15. Transfer

29 10 0
                                        

Rita merapatkan kelopak mata lalu mendongakkan kepala, menikmati sinar matahari pagi menyirami tubuhnya. Ia berdiri menghadap jendela dengan hanya mengenakan kaos singlet dan celana jeans seatas lutut. Jarang sekali ia berpakaian seminim itu, sebab kalau di rumah, Azra pasti sudah mengomelinya. Kata pria itu, lingkungan tempat mereka tinggal tidak terlalu biasa dengan model busana yang terlalu terbuka, padahal mereka tinggal di wilayah yang notabene merupakan wisata internasional, banyak turis bule juga yang berpakaian terbuka. Namun Azra tetap bersikeras tak ingin keponakannya itu ikut-ikutan. Mereka tinggal di sana dan menjadi bagian dari masyarakat, pamannya hanya ingin tetap menjunjung norma kesopanan. Ya, meskipun itu di kamar, di rumahnya sendiri. Sekali tidak, maka ultimatum Azra sebagai pemilik rumah mutlak tak terbantahkan.

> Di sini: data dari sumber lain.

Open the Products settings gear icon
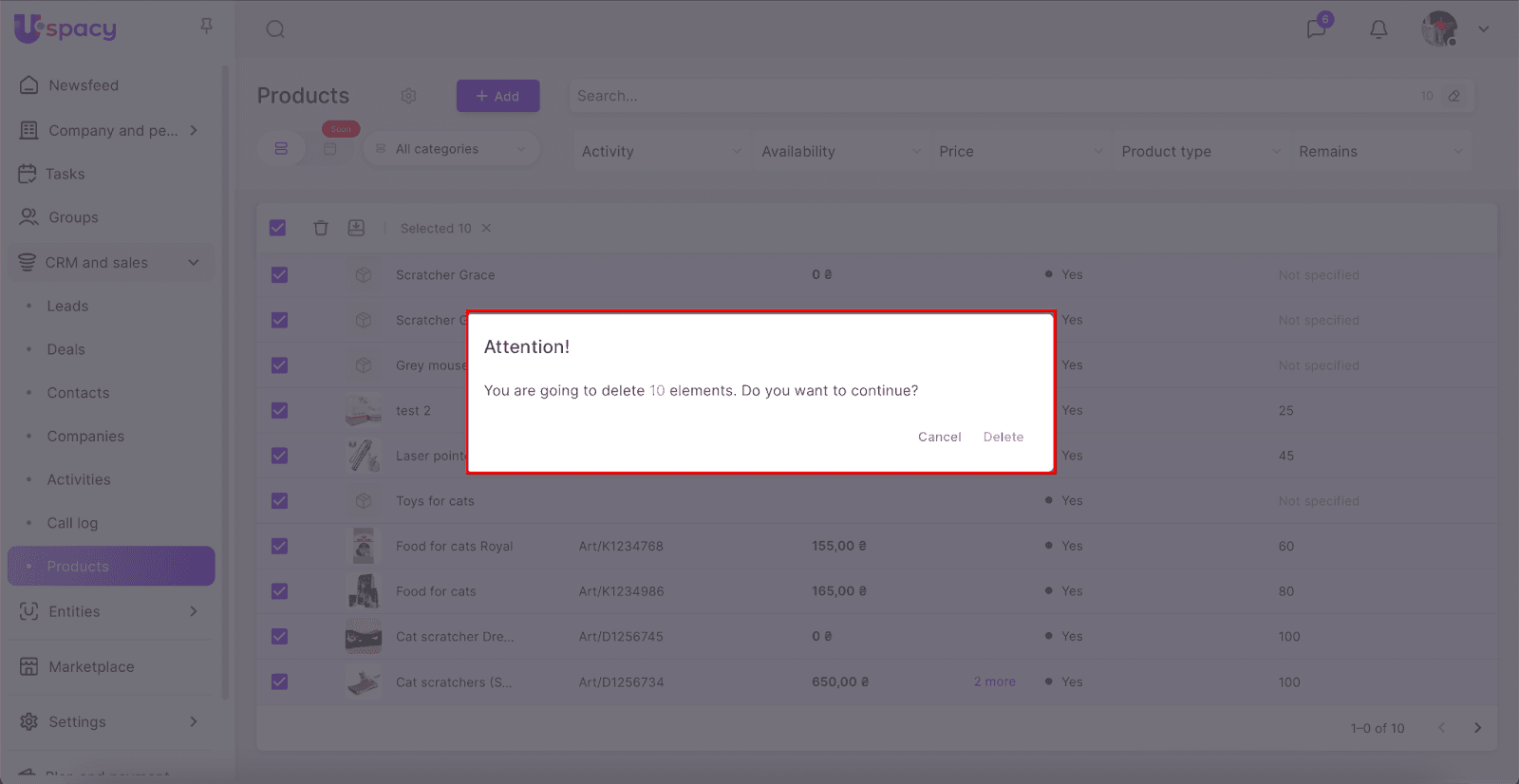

Karenanya, ini adalah kesempatan emas bagi Rita untuk berekspresi dengan koleksi setelan yang lama ia simpan di lemari bagian paling dalam. Lagi pula ia hanya memakainya di kamarnya sendiri, nggak ada salahnya kan?

Semakin terbuka semakin maksimal juga energi yang ia dapat. Rita menyingkap sedikit kaosnya, kemudian menepuk-nepuk pelan perutnya yang sudah agak tidak rata. "Apa akhir-akhir ini aku makan banyak banget, ya?" monolognya.

"...ta?"

Memutar badan, perempuan itu mendapati seseorang sudah berdiri di tepi kasur. Dengan santai ia menghampiri Aksa yang baru saja terkejut dan memalingkan muka.

"Mau bangunin? Telat."

"A-aku kira masih ngiler. Yaudah kalau gitu. Jam sembilan Ely bakal jemput kamu."

Rita mengangguk. "Okay. Masih dua jam lagi."

Aksa sebenarnya tak ingin kembali bersuara, tetapi sebelum keluar dari kamar itu ia sempat berkata, "Ka-kamu kalau mau berjemur lagi mending benerin dulu deh itu, kasihan yang nggak sengaja lihat, pagi-pagi dapat pemandangan aneh."

Bagitu Aksa menutup pintu Rita baru menyadari sesuatu hingga membuat rahangnya melorot dan wajahnya memerah. Ia lupa jika kaosnya masih terangkat.

Selama satu jam Rita terus merutuki sifat cerobohnya. Mau ditaruh di mana mukanya saat bertemu Aksa? Rita berpikir keras, apakah ia harus berpura pura sakit? Namun sepertinya ini bukan momen yang tepat untuk bertindak lebih konyol lagi. Saat terdengar ketukan pintu, tanpa ragu ia membukanya, itu pasti Ely.

"Loh, kok kamu?" tanya Rita refleks seakan menyentak. Ia hanya terkejut sebab bukan sosok bersurai ungu yang tertangkap penglihatannya, melainkan sebuah penampakkan punggung berkemeja putih yang cukup lebar.

"Ely lagi ngumpulin yang lain." Ada jeda sebelum ia melanjutkan. "Kamu, udah nggak kayak tadi kan?" Pertanyaan Aksa membuat Rita semakin malu.

"Enggaklah," sahutnya lirih.

Aksa akhirnya membalikkan badan, mendapati sosok mungil di depannya menunduk, ia langsung mengulurkan tangannya. "Ayo."

Dengan kikuk Rita meraih tangan itu. Tak sampai satu detik, mereka menghilang di telan udara.

***

"Bukankah hari ini saatnya?" Wanita itu menatap Reyes seolah tatapannya dapat mengikat erat sosok di kursi kebesarannya.

"Kau yakin? Jika aku memberikan ini padanya," mata Reyes tertuju pada gumpalan oranye terang di atas telapak tangannya, "ada yang harus dikorbankan."

Meisie meraih dagu Reyes dengan hati-hati lantas berkata, "Untuk hal berharga sekecil apapun, pasti ada yang harus dikorbankan. Kamu pasti paham maksudku."

Reyes masih setia memandang wanita dnegan jarak mereka yang tak seberapa ini. "Beri aku waktu. Aku tidak bisa melakukannya sekarang. Setidaknya biarkan aku mengunjungi sahabat lamaku. Setelah itu, semua akan kupasrahkan padamu."